-- Data to use follows --
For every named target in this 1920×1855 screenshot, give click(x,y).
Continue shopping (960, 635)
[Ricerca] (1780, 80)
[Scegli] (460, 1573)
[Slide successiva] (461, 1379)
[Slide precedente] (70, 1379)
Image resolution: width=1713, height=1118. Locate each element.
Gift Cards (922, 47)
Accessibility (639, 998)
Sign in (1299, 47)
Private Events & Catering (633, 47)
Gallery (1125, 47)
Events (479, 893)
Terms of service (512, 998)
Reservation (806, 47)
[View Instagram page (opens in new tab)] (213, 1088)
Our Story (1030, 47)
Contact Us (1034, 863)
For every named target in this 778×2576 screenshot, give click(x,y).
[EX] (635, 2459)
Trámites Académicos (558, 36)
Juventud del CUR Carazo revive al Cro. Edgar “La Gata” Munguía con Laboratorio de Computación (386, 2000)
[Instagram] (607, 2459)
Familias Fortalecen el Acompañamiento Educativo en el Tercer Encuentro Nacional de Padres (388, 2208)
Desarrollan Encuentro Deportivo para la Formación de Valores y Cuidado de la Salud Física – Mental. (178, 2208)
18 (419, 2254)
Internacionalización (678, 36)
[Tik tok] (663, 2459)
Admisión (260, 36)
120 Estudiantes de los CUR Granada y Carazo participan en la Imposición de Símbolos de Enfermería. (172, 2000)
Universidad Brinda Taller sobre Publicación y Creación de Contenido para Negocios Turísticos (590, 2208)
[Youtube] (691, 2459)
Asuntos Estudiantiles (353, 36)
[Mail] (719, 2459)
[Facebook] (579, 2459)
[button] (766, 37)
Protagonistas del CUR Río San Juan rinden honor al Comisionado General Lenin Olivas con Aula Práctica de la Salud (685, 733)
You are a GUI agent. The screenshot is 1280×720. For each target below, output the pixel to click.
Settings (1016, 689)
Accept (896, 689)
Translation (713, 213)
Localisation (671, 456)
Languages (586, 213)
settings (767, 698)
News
-- Data to use concluded --
What you give back must be the stretch above, starting at the line with "Gallery (1125, 47)" and ending at the line with "Trámites Académicos (558, 36)", copied exactly.

The answer:
Gallery (1125, 47)
Events (479, 893)
Terms of service (512, 998)
Reservation (806, 47)
[View Instagram page (opens in new tab)] (213, 1088)
Our Story (1030, 47)
Contact Us (1034, 863)
For every named target in this 778×2576 screenshot, give click(x,y).
[EX] (635, 2459)
Trámites Académicos (558, 36)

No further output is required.